Santa Rosa Health Care Center is no stranger to violations of care. In fact, according to an article by the Arizona Daily Star, it ranks second for complaints on how the staff treats residents and has more abuse/neglect citations than any other Tucson nursing home.

An early 2006 inspection revealed that multiple residents were afraid of the staff. One aide pointed his middle finger at a resident and pretended that he would poke the resident in the eye. A male nurse would twist resident's arms and put residents in chokeholds or headlocks. One resident began to cry and shake while describing a scene that occurred in the facility's dining room. A man refused to take off his hat while eating. A nurse knocked the hat off of the resident's head. He stood up to leave the table and a staff member twisted the man's arm behind his back to force him to sit down again.

Other employees at the facility acknowledged to inspectors that they knew of the abuse but were afraid of retaliation. They stated that nurses were in such demand that a nurse told them that the administrator would not believe a lower-level employee.

The facility also received two more citations for harming residents in 2006. In one incident, a resident did not receive her anti-anxiety medications for two months, even though staff documented chronic episodes of yelling, cursing, removing clothing, and pacing. In the second incident, the facility was cited for not creating a Care Plan to keep a resident who had a history of falls safe. This resident, who entered the facility with a history of falls, broke an ankle after a fall in March. She fell again in September in the shower and bruised her hand and tore her skin. She was sent to the emergency room four days later with bleeding and bruising. She fell six more times during the first two weeks of October.

August 19, 2008

Arizona Nursing Home Resident Burns To Death

A resident at Mereway Manor in Scottsdale, Arizona, died August 14, 2008 after suffering third-degree burns over half her body. The resident was sitting outside and attempting to burn a thread off of her dress with a lighter when her dress ignited. The owner of the facility, Nenita Schweicheler, saw the woman's dress burning and extinguished the fire. State inspectors arrived at the facility not 90 minutes later to investigate.
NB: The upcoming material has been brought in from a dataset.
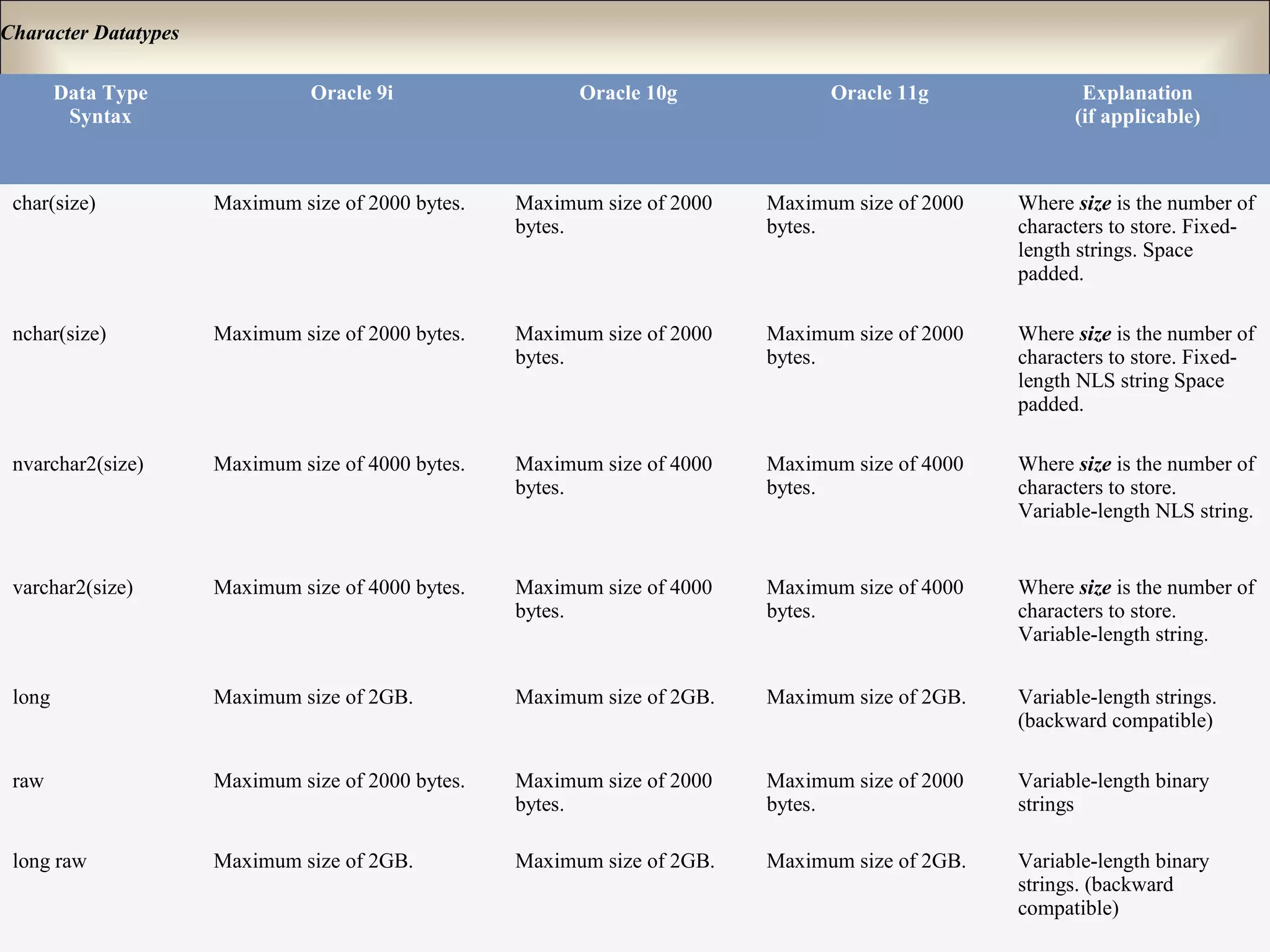
Task: Click the long datatype row label
Action: pos(31,697)
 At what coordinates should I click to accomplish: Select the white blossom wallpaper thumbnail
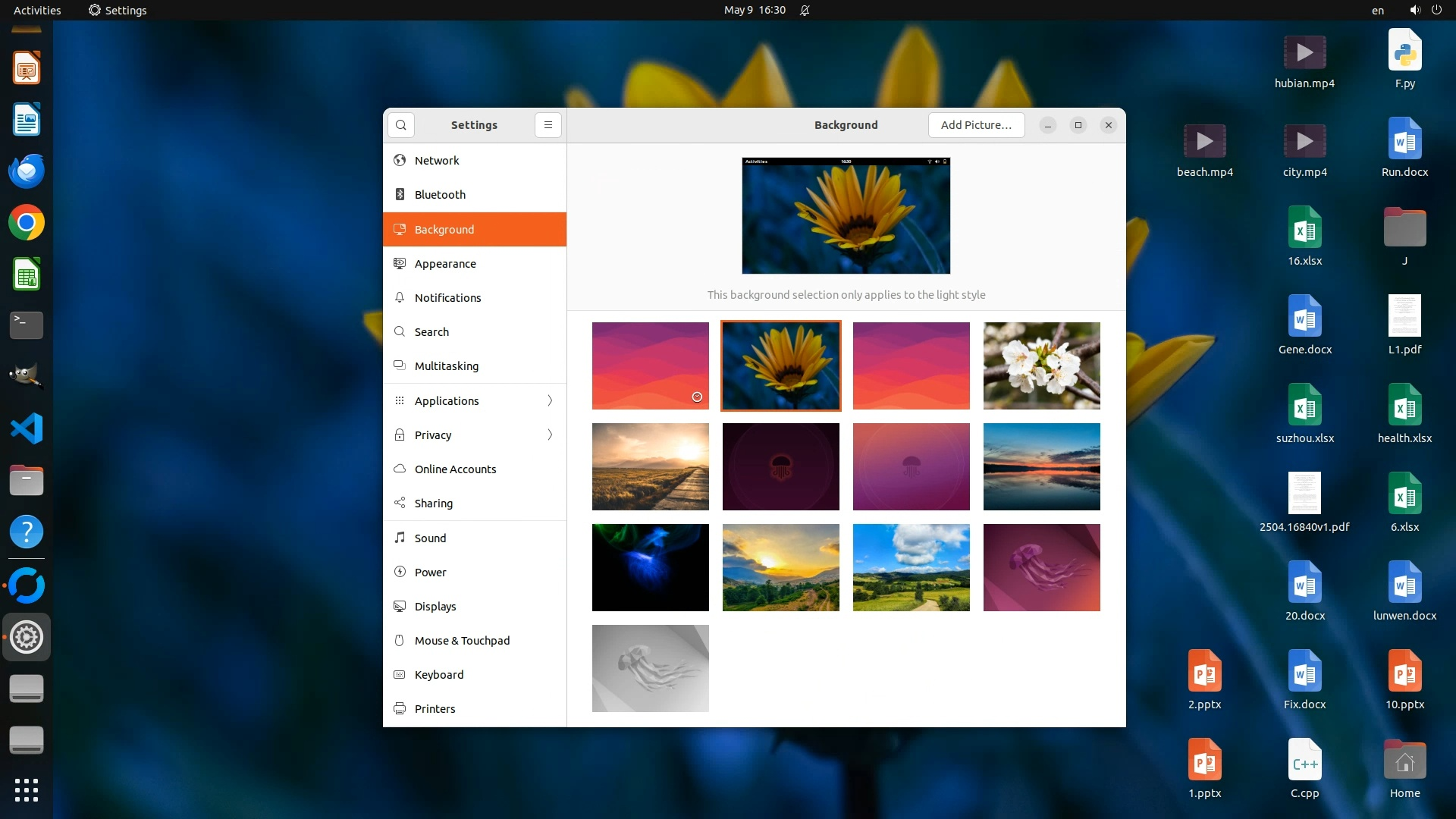(1041, 366)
Michael and Nenita Schweichler, Mereway Manor's owners, have faced state scrutiny before. In March 2008, Nenita Schweichler's certificate was revoked due to failure of a required test. She has not reinstated it and is working as a facility employee. In September 2006, Michael Schweichler paid $3,500 in penalties for failing to ensure medication requirements, hiring an employee with an invalid training certificate, and failing to comply with fingerprinting requirements. In March 2006, Mr. Schweichler paid $2,900 in penalties for physically restraining a resident, being over capacity at the facility by two residents, and no service plans for clients at his other facility.